Tuesday, January 29, 2013

Finding serendipity on a Saturday afternoon walk in San Francisco's Golden Gate Park


Look, there's a gull on top of the fountain ... /
A hap
py accident or a pleasant surprise? 

Life is full of surprises and we all like a pleasant surprise every once in a while, right?

There is such a word to describe a pleasant surprise. That word is serendipity, which means a "happy accident" or "pleasant surprise"; specifically, serendipity is the accident of finding something good or useful while not specifically searching for it.

The word "serendipity" was first coined by Horace Walpole, the fourth Earl of Orford, in a January 28, 1754 letter to British diplomat Horace Mann. In this letter, Walpole said he formed the word serendipity from the Persian fairy tale The Three Princes of Serendip in which the heroes "were always making discoveries, by accidents and sagacity, of things they were not in quest of."

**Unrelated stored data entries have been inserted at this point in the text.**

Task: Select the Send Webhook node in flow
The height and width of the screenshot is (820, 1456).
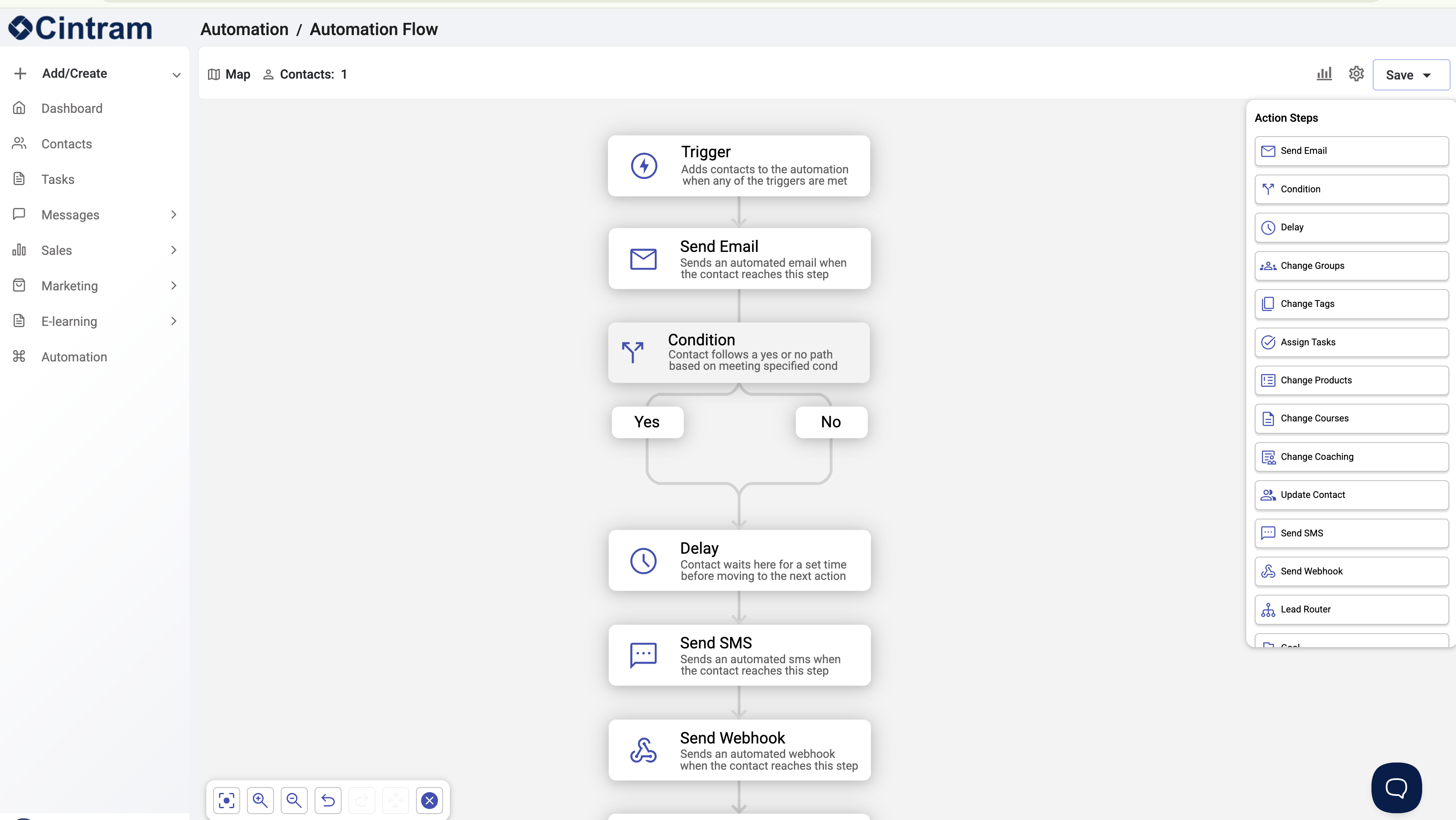Action: pos(739,750)
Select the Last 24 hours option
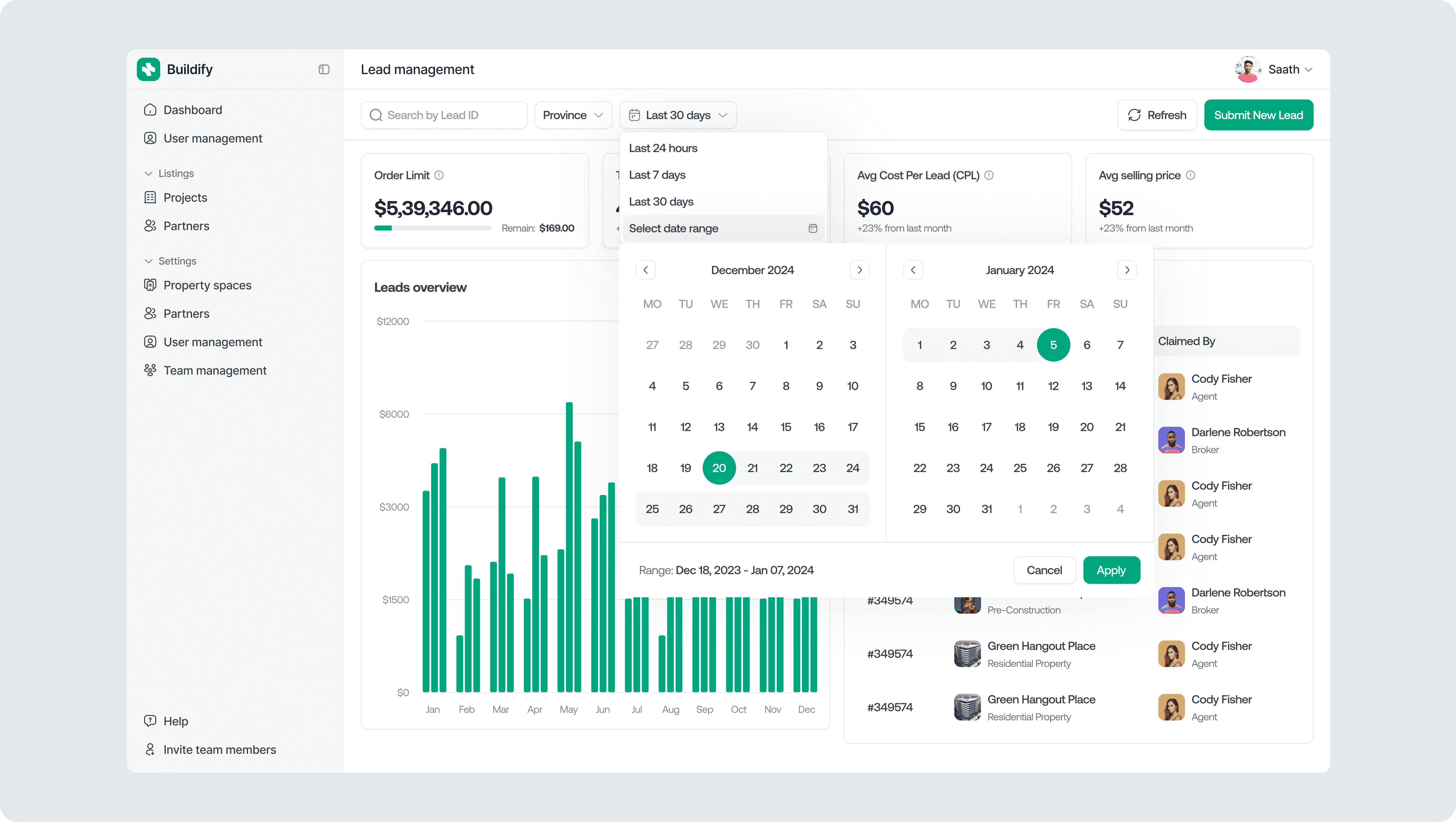The width and height of the screenshot is (1456, 822). click(x=663, y=148)
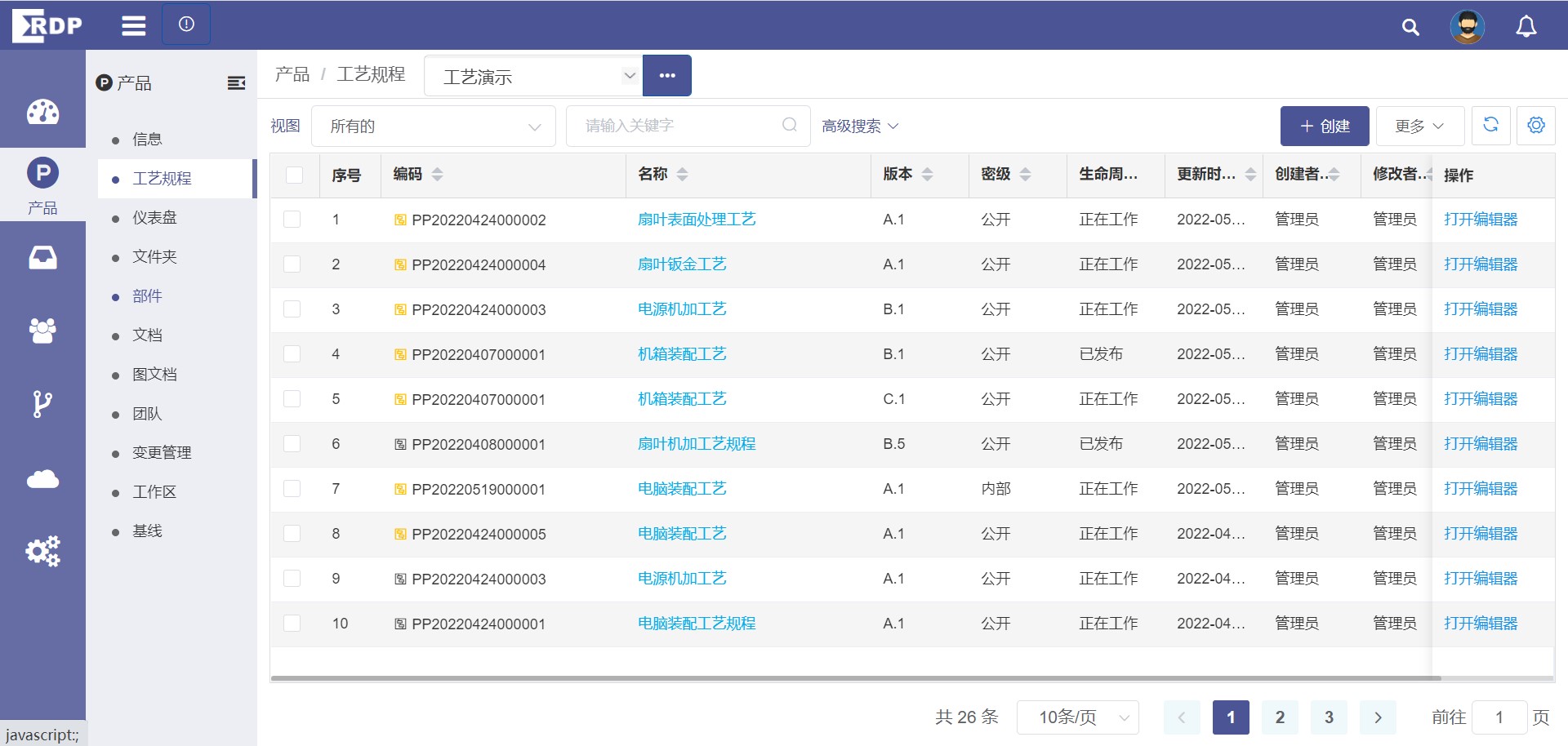Screen dimensions: 1568x746
Task: Open the dashboard gauge icon in sidebar
Action: pos(42,112)
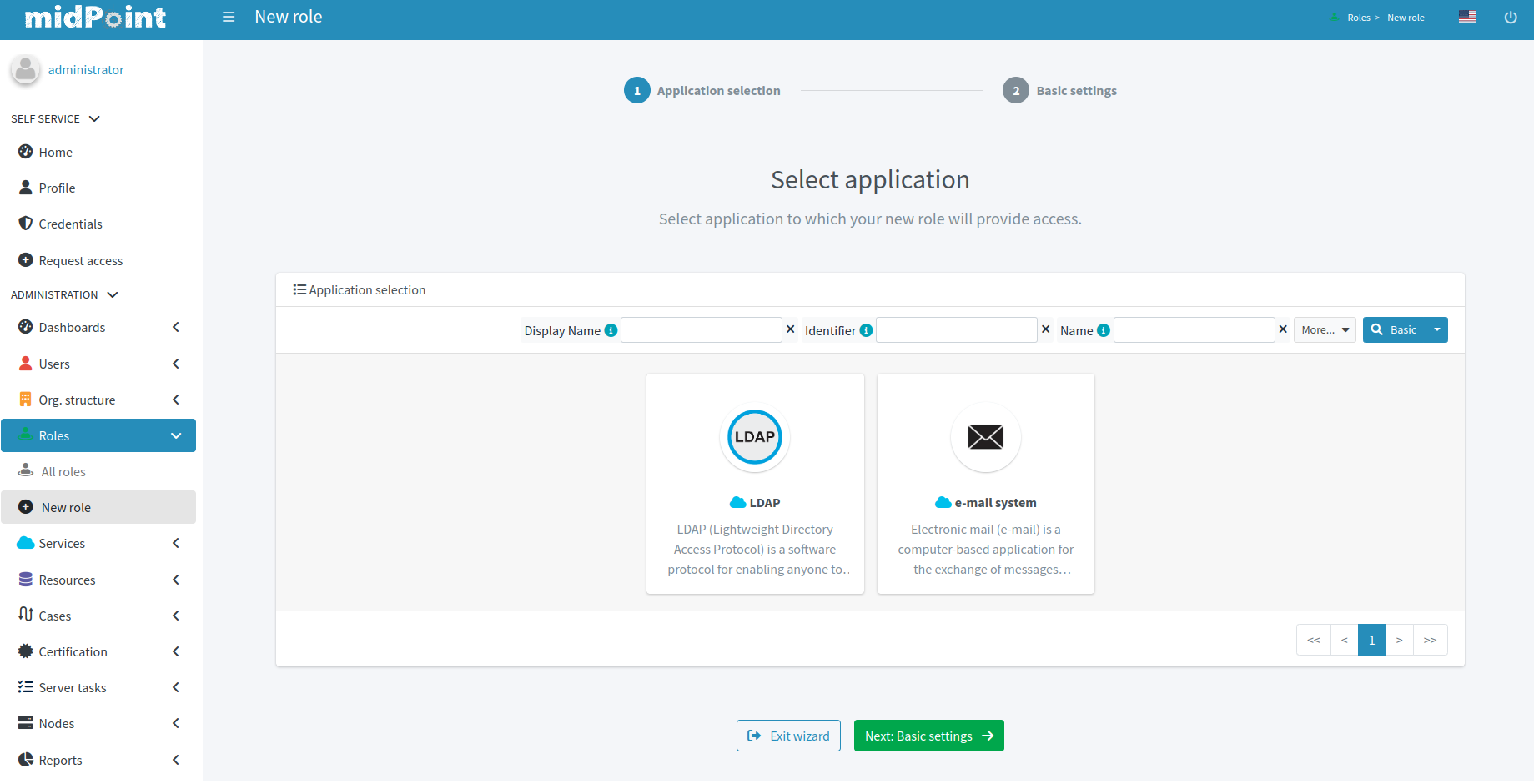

I had a brush of serendipity recently. It occurred during a recent Saturday afternoon visit I made to the de Young Fine Arts Museum in San Francisco's expansive Golden Gate Park to see an exhibit on the life of the extraordinary ballet dancer Rudolf Nureyev, "A Life in Dance."

Just before entering the museum, I stopped for a moment at the central fountain that straddles the de Young, the California Academy of Sciences and the Music Concourse to take a photograph of the fountain as I have done many times before. Located in an open-air plaza with many heavily pollarded trees (London plane and Scotch elm), it's a lovely fountain surrounded by beautiful park scenery that looks handsome in both daylight and at nighttime, too.

While my photograph was intended to be of the central fountain, much to my surprise, there was a gull sitting on top of the fountain at the time I took my photograph. The gull became my focus as much as the fountain. Indeed, it was a pleasant surprise, a happy accident. That's serendipity and I'm grateful because the gull made my photograph more interesting and colorful.

May we all find a little bit of serendipity in our lives.